Por sua vez, Toma-García aponta que, embora a posição brasileira tenha sido interpretada como um gesto de prudência, a demora por uma cobrança mais dura é preocupante e abre precedentes na América Latina. "É inaceitável que o representante da maior democracia da América do Sul seja tolerante ante situações que jamais seriam aceitas no Brasil, entre elas a ausência de transparência nos atos de escrutínio, a perseguição dos testemunhas dos partidos, a proclamação do Maduro como presidente eleito mesmo sem provas e a judicialização da questão, incluindo a abertura de processos criminais contra o candidato Gonzalez e a líder da oposição Machado, além da prisão de mais de 1200 ativistas", enumera.
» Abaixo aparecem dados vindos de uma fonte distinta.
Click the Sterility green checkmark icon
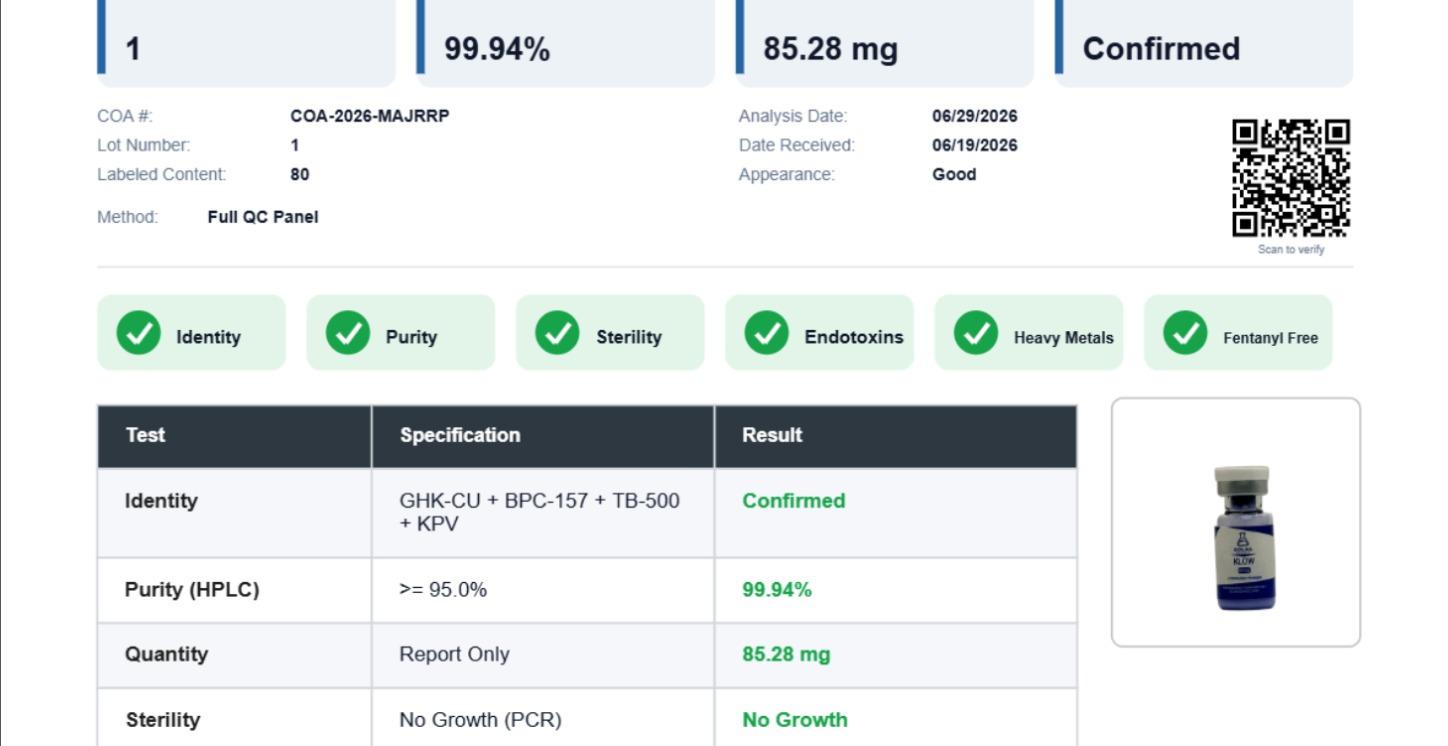This screenshot has width=1448, height=746. 557,333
"O Brasil não pode desconsiderar a negativa do CNE em realizar o processo de totalização das atas no período de 48 horas estabelecido pela lei eleitoral da Venezuela. Acredito que o país deveria estudar os fundamentos apresentados pelo Carter Center e outras organizações que tradicionalmente participaram do processo. Sob nenhuma circunstância deve ser recomendada a realização de novos processos eleitorais enquanto o Estado venezuelano não permitir a auditoria real e imparcial do processo."